3. Epidemiological Evidence and Clinical Trials on Cafestol and Cardiovascular Health

Though the effects of cafestol alone on cardiovascular disease prevention and management are still unclear. Epidemiological studies on coffee consumption and cardiovascular diseases reveal conflicting findings, indicating the complex relationship between coffee intake and heart health [26]. Methodological challenges, including variations in study design, population characteristics, and coffee consumption assessment methods, contribute to these inconsistencies. Notably, self-reported dietary surveys often introduce recall bias and misclassification, impacting study outcomes [27]. Thus, epidemiological evidence suggests a complex relationship between coffee consumption and cardiovascular disease (CVD). Bonita et al. conducted a comprehensive review, encompassing various study designs, including in vitro, cellular, animal, and human studies [28]. While some evidence suggested a potential protective effect of coffee against CVD, the overall findings were inconclusive due to the diverse effects of coffee's composition on human physiology. The role of coffee brewing methods further complicates the association between coffee consumption and cardiovascular risk [29]. Different brewing techniques yield varying concentrations of bioactive compounds, notably cafestol [30]. For instance, espresso and French press coffee contain higher levels of cafestol compared to filtered coffee, potentially influencing cardiovascular outcomes [31]. While some studies suggest a higher risk associated with French-press coffee consumption [32], further research is warranted to elucidate the specific effects of cafestol across various brewing methods.
In clinical trials investigating cafestol supplementation's effects on cardiovascular outcomes, mixed findings have been reported. Variations in study design, including differences in population characteristics, intervention duration, and outcome measures, contribute to these inconsistencies. While some trials suggest beneficial effects on lipid profiles and endothelial function with cafestol supplementation, others report no significant effects or even adverse outcomes (Table 1). Clinical trials have provided further insights into the effects of cafestol on cardiovascular health. Urgert et al. investigated the effects of cafestol and kahweol, two coffee diterpenes, on serum lipids and liver enzymes in humans [33]. Their findings revealed that both compounds significantly increased serum cholesterol levels, particularly LDL cholesterol, and liver enzyme levels, indicating a potential adverse effect on lipid metabolism and liver health. Subsequent studies by Urgert et al. further elucidated the individual contributions of cafestol and kahweol to elevated serum cholesterol levels [11]. De Roos et al. examined the absorption and urinary excretion of cafestol and kahweol in healthy volunteers with ileostomies, demonstrating significant bioavailability and systemic effects upon ingestion [32]. Studies by van Tol et al. [34] and van Rooij et al. [35] provided insights into the cholesterol-raising mechanism of cafestol, implicating increased serum lipid transfer protein activity. Additionally, genetic variability, as explored by Hofman et al., may modulate individual susceptibility to the effects of cafestol on lipid metabolism and cardiovascular health [36]. Furthermore, Grubben et al. investigated the impact of unfiltered coffee consumption on plasma homocysteine concentrations, revealing a potential contribution to cardiovascular risk [37]. These findings collectively underscore the multifaceted nature of the relationship between cafestol and cardiovascular health. The clinical significance of these findings remains uncertain, given the short duration of most trials and the lack of long-term data on cardiovascular outcomes. Further research, including larger-scale trials with longer follow-up periods and comprehensive outcome assessments, is necessary to better understand the effects of cafestol on cardiovascular health and inform evidence-based recommendations for cardiovascular disease management.
Overall, both epidemiological evidence and clinical trials highlight the complex interplay between cafestol and cardiovascular outcomes. Further research is warranted to elucidate the underlying mechanisms and develop strategies to mitigate potential risks associated with cafestol consumption while preserving the potential health benefits of coffee.

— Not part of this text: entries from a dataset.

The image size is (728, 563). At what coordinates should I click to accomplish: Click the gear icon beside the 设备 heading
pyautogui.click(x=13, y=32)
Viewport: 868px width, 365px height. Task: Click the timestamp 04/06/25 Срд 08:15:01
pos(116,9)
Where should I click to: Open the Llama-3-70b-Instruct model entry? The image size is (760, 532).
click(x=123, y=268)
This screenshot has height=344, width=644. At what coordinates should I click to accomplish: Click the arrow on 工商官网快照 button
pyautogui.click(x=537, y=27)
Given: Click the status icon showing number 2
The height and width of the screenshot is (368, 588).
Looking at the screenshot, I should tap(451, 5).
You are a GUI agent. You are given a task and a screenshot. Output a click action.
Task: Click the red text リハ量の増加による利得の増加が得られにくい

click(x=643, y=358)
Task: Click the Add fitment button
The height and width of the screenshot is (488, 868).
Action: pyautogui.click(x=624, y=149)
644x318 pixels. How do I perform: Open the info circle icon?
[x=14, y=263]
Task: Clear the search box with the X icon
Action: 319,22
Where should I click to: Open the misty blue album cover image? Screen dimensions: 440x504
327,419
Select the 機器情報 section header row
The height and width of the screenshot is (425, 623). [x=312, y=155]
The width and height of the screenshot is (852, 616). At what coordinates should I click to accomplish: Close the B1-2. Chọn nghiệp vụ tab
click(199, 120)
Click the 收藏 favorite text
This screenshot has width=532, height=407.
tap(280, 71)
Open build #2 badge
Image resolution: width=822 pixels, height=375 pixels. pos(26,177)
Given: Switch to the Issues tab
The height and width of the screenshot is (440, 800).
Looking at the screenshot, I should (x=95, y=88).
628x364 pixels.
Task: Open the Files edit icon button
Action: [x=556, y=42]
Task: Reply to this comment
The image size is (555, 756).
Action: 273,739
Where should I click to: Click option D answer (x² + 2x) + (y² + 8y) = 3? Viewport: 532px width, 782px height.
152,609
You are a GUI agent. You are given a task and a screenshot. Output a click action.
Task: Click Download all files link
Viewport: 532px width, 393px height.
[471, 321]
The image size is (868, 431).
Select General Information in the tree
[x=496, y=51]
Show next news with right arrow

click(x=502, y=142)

4. Potential Mechanistic Insights:

Despite the divergent findings observed in epidemiological studies and clinical trials, preclinical research has offered valuable mechanistic insights into the association between cafestol and cardiovascular diseases (Figure 2). Animal studies, in particular, have provided a platform to elucidate the molecular mechanisms underlying the cardiovascular effects of cafestol, shedding light on its involvement in lipid metabolism, inflammation, and endothelial function. Understanding these mechanistic pathways could not only enhance our comprehension of the physiological effects of cafestol but also pave the way for the development of novel therapeutic strategies for managing cardiovascular diseases.
Table 1.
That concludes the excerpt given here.